A team of scientists, including several from UNC Lineberger, has identified predictive genetic biomarkers in pre-clinical models that affect response to therapy for non-small cell lung cancer (NSCLC). The study was done in parallel to an ongoing clinical trial among lung cancer patients at multiple institutions.
Their findings were reported in the March 18 online journal Nature.
Lung cancer is the leading cause of cancer deaths in women and men both in the United States and throughout the world. Non-small cell lung cancer makes up about 75 percent of all lung cancers diagnosed in the United States. According to the National Cancer Institute, only about 2 percent of those diagnosed with lung cancer that has spread to other areas of the body are alive five years after the diagnosis, although the survival rates for lung cancers diagnosed at the earliest stage are higher, with approximately 49 percent surviving for five years or longer.

Source information
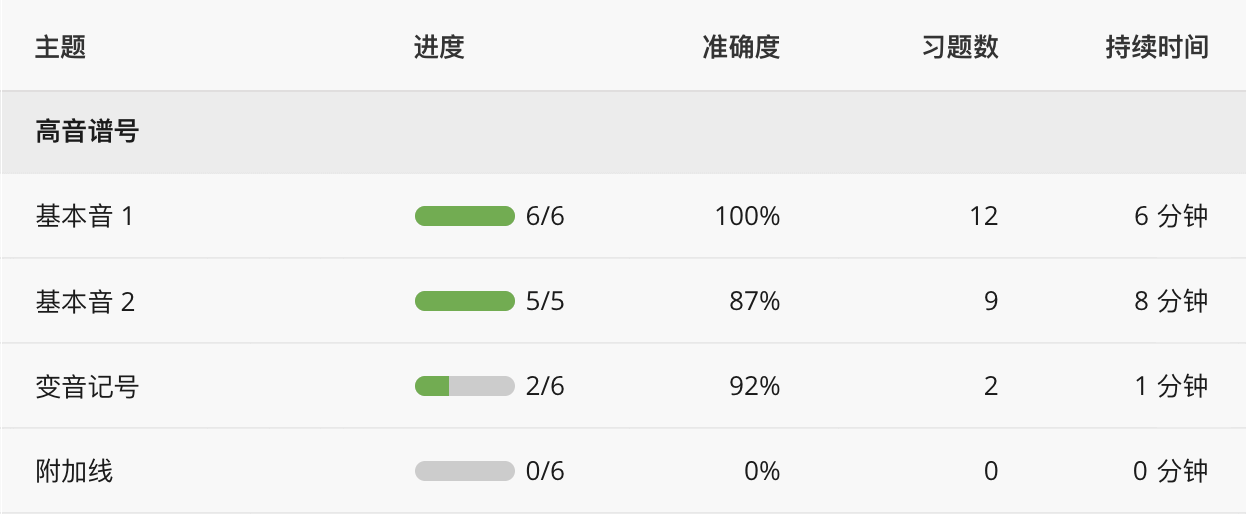Image resolution: width=1246 pixels, height=514 pixels.
Task: Click the 主题 column header
Action: pyautogui.click(x=61, y=47)
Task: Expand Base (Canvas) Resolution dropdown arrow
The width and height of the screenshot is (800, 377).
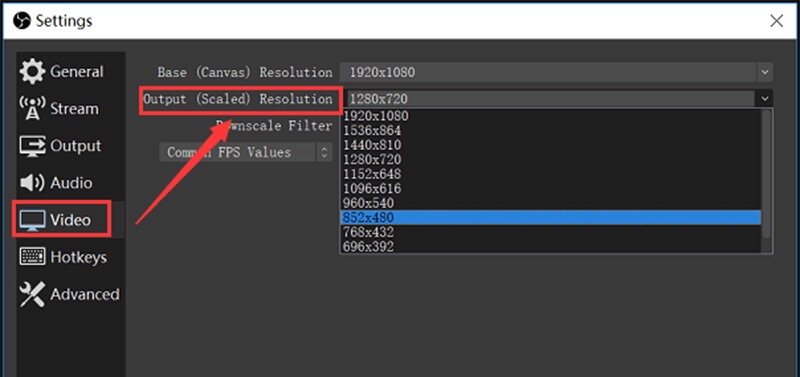Action: pos(764,72)
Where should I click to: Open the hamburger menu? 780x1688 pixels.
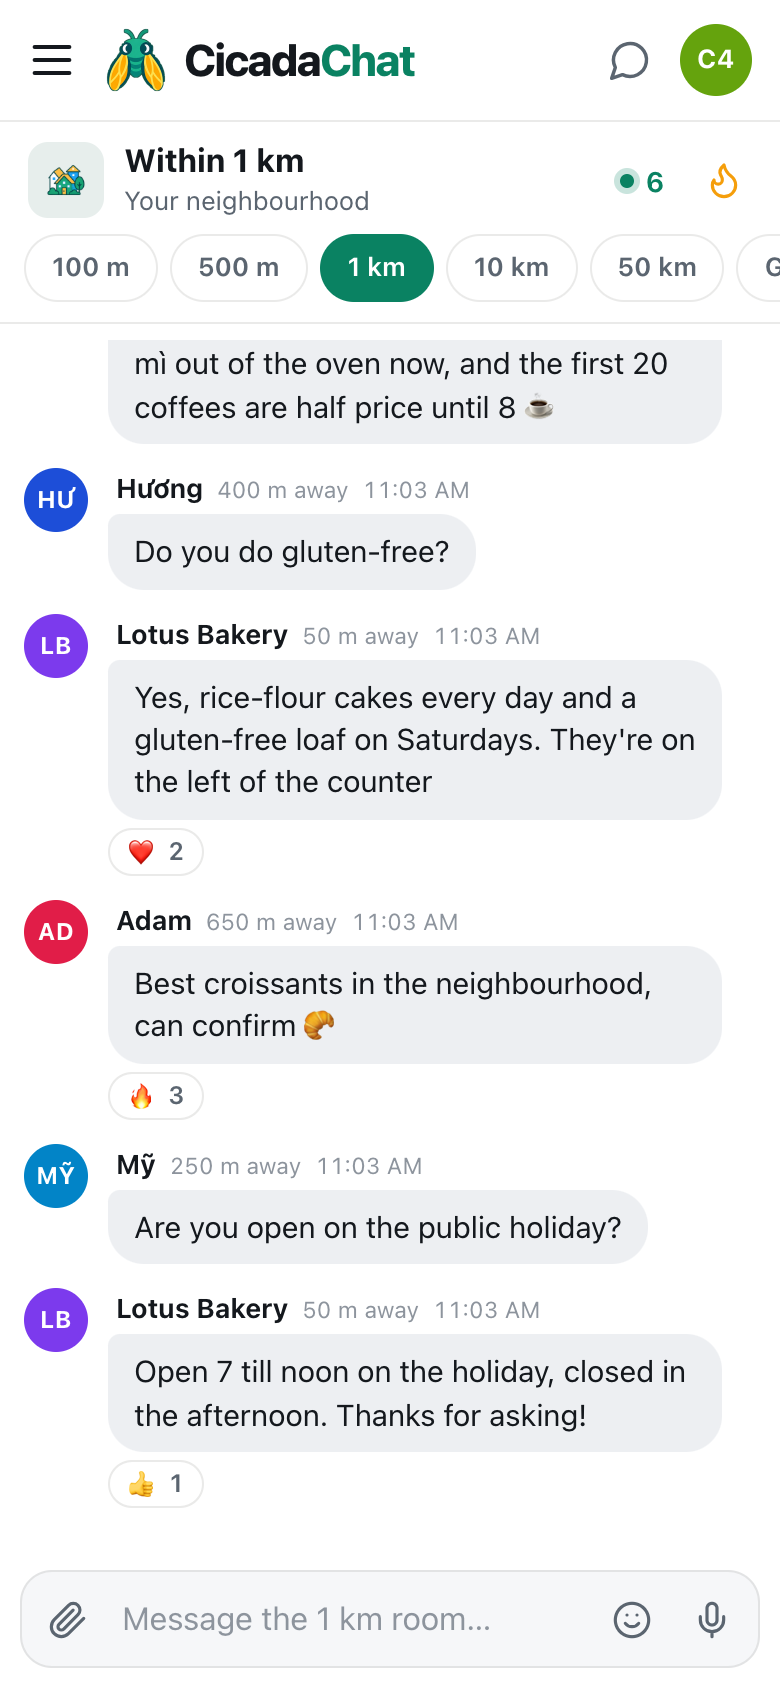tap(52, 60)
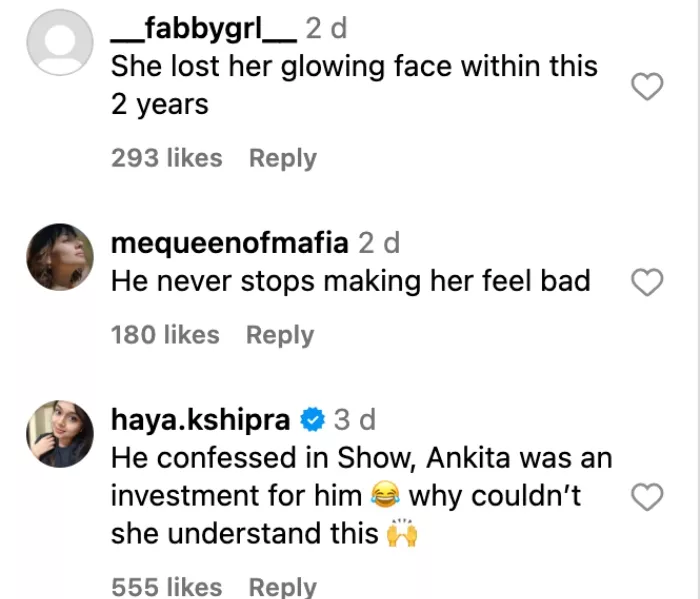View the 293 likes list

click(x=166, y=158)
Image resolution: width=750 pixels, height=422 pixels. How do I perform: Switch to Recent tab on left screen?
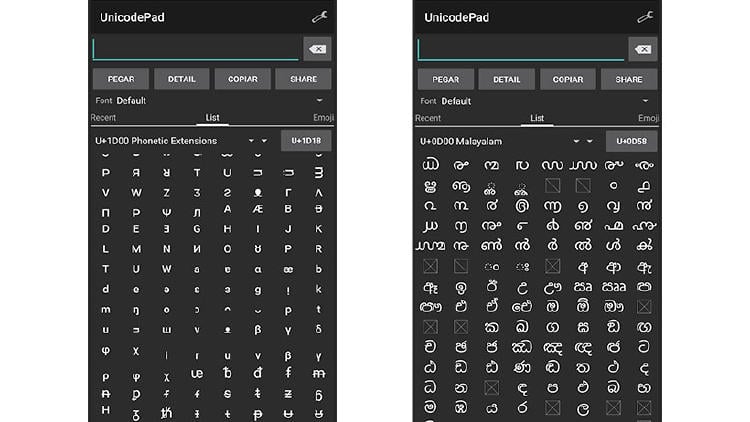pos(104,118)
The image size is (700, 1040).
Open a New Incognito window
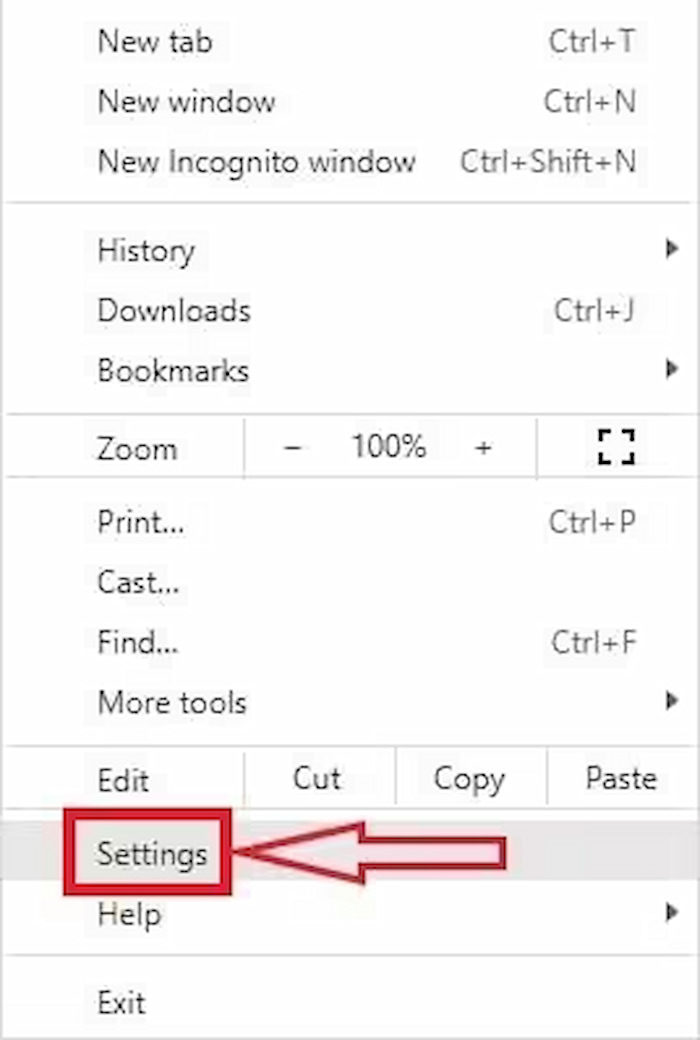coord(257,162)
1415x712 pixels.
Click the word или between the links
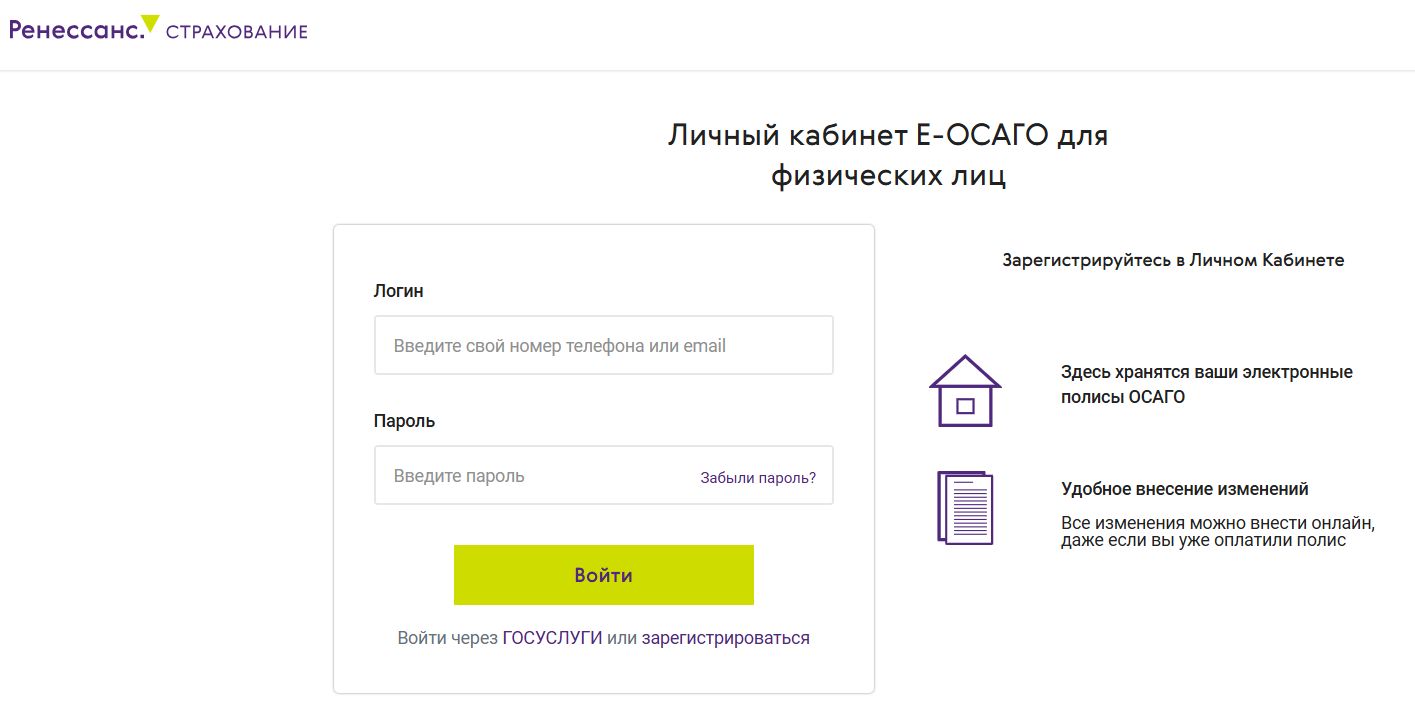(622, 638)
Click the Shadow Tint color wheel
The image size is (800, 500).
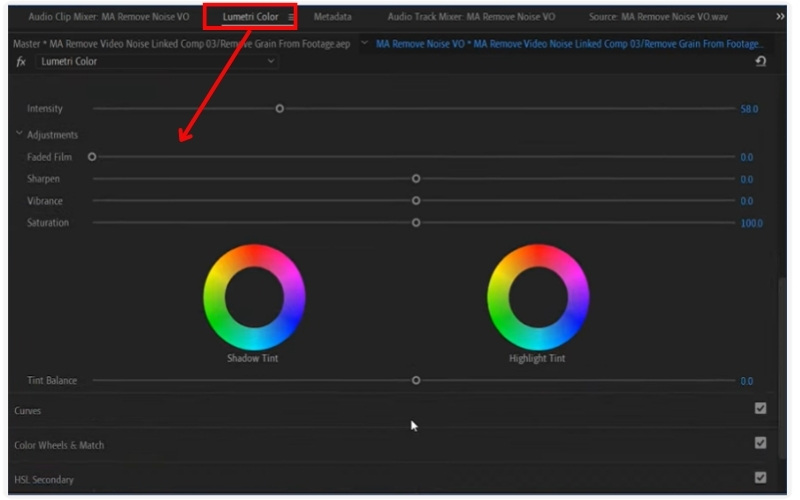254,297
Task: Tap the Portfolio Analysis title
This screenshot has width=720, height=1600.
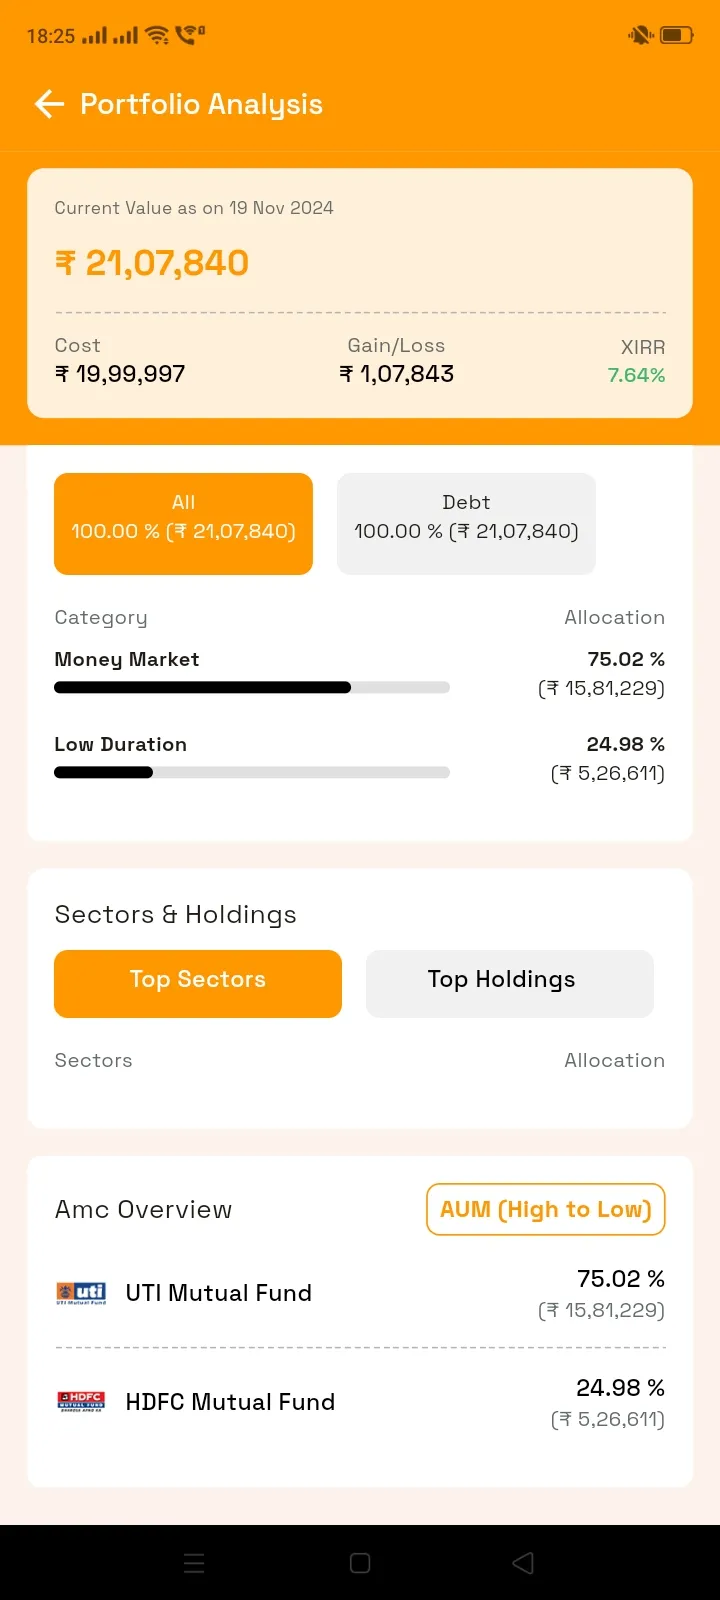Action: [201, 104]
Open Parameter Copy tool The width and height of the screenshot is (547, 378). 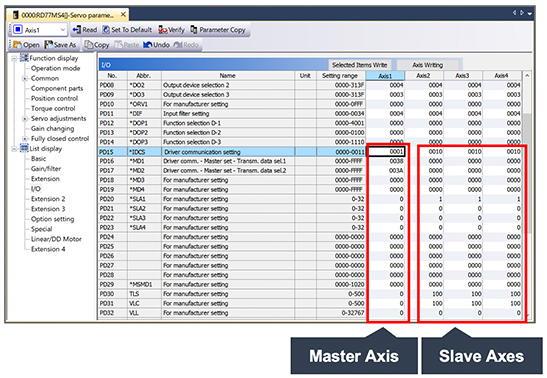194,30
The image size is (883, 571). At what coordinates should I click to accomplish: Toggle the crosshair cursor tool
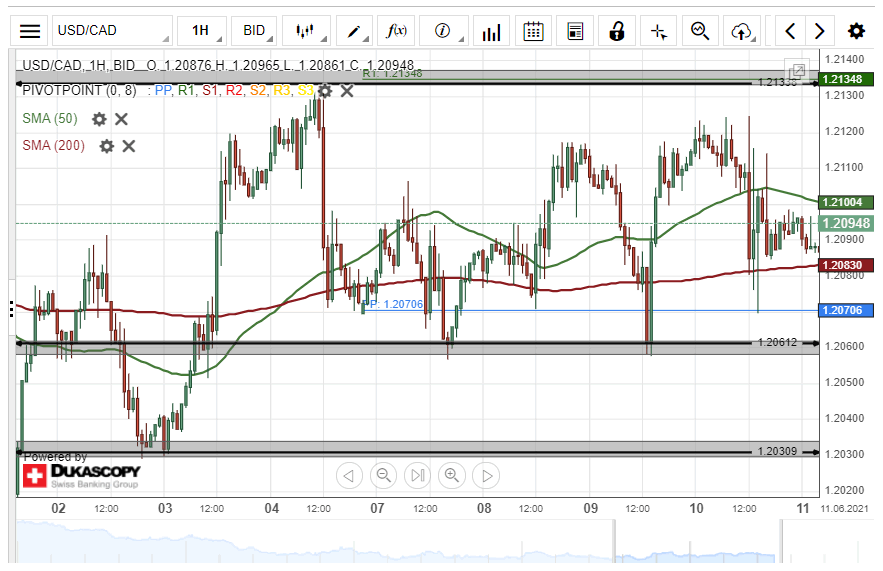click(x=658, y=30)
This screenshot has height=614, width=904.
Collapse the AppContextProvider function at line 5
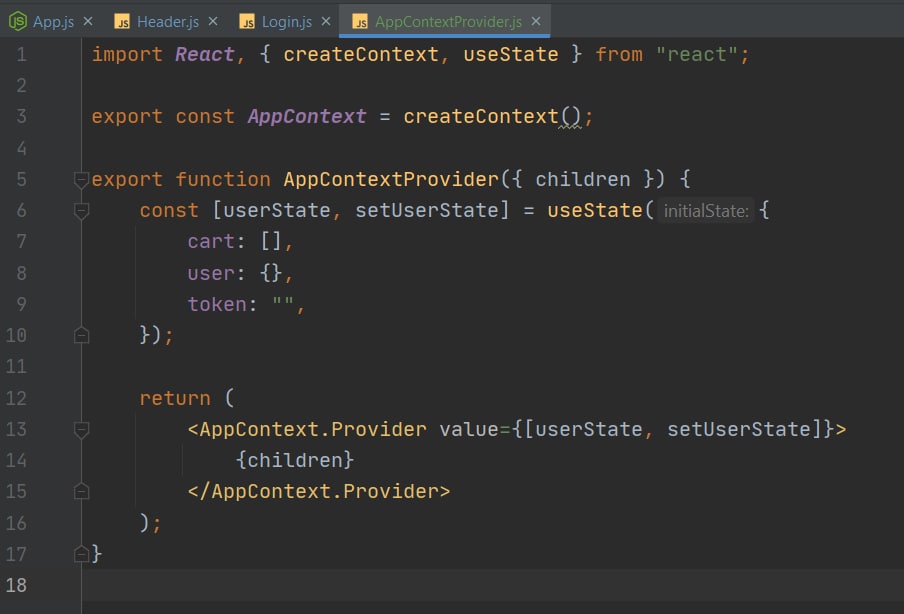(x=81, y=180)
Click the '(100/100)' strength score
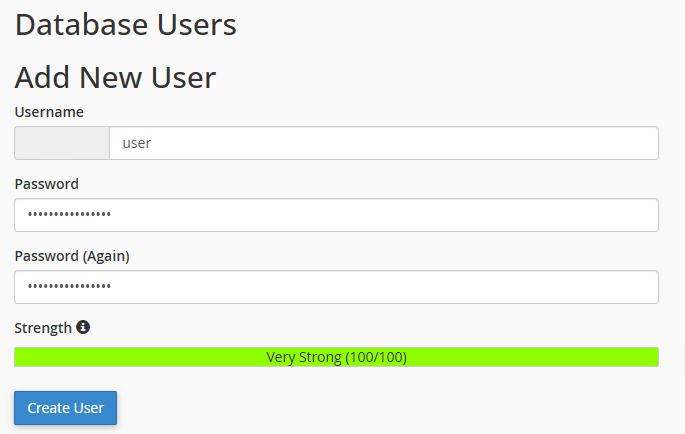The image size is (685, 434). click(374, 357)
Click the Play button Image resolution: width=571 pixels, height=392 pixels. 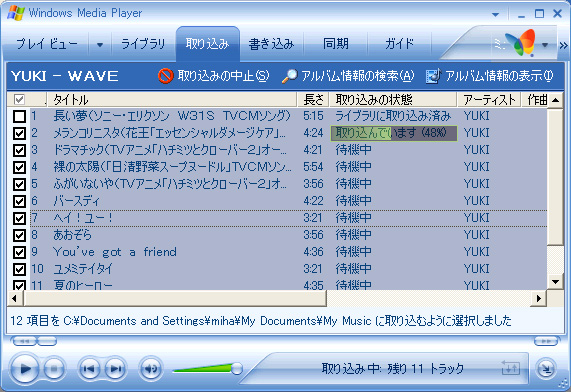[x=25, y=369]
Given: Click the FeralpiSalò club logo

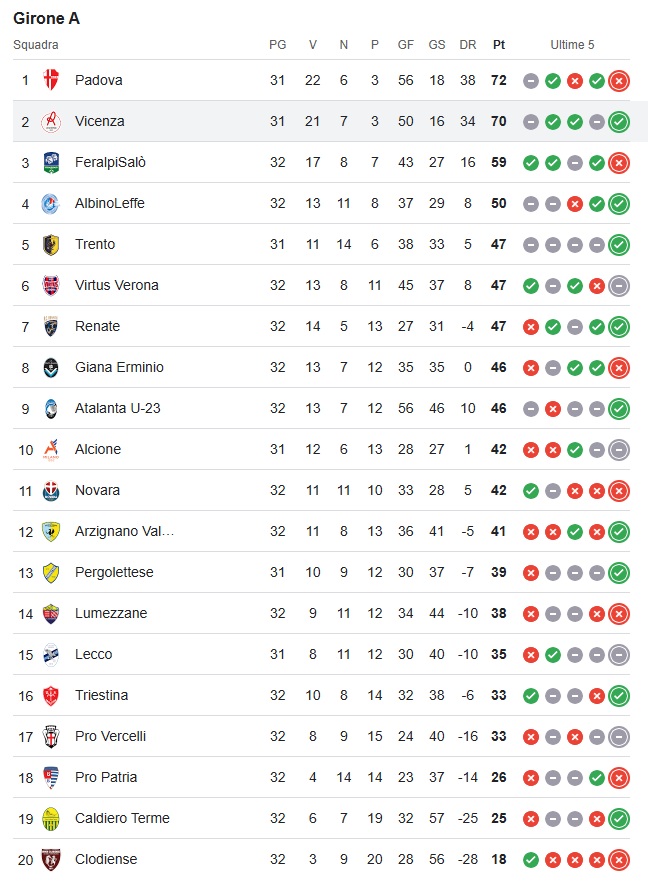Looking at the screenshot, I should point(51,162).
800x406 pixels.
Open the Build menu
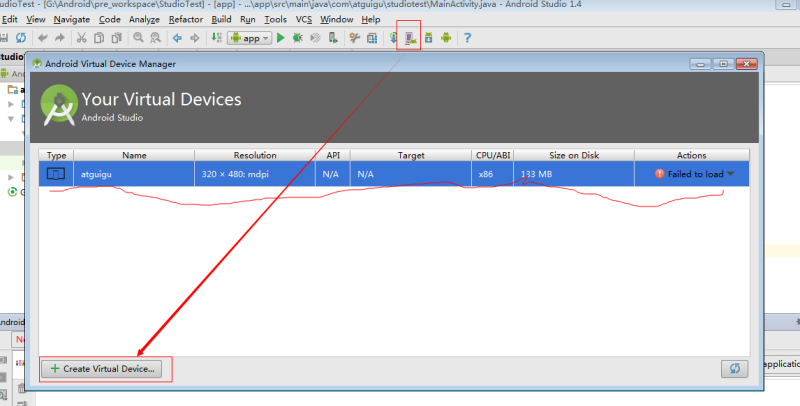(221, 19)
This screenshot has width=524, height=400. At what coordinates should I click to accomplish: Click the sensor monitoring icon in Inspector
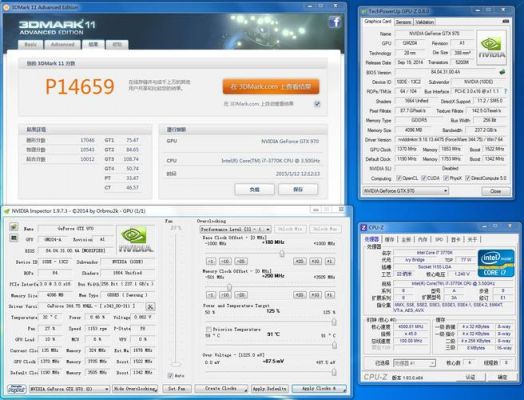14,238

Exercise set
1. Rewrite the paragraph of the lung cancer report that begins "Lung cancer is the leading cause" as a short list, keeping its main facts.
2. Do these statements agree with the lung cancer report? Answer yes or no for each and quote the deciding words.
(a) The findings appeared in the journal Nature.
(b) Non-small cell lung cancer makes up about half of the lung cancers diagnosed in the United States.
(c) The study was carried out alongside an ongoing clinical trial.

Solutions to the tasks
1.
- Lung cancer causes more cancer deaths in women and men than any other cancer, in the United States and worldwide.
- Non-small cell lung cancer accounts for about 75 percent of lung cancers diagnosed in the United States.
- The National Cancer Institute says only about 2 percent of people whose lung cancer has spread to other parts of the body are alive five years after diagnosis.
- When lung cancer is found at the earliest stage, about 49 percent survive five years or longer.

2.
(a) Yes: "Their findings were reported in the March 18 online journal Nature."
(b) No: "Non-small cell lung cancer makes up about 75 percent of all lung cancers diagnosed in the United States."
(c) Yes: "The study was done in parallel to an ongoing clinical trial among lung cancer patients at multiple institutions."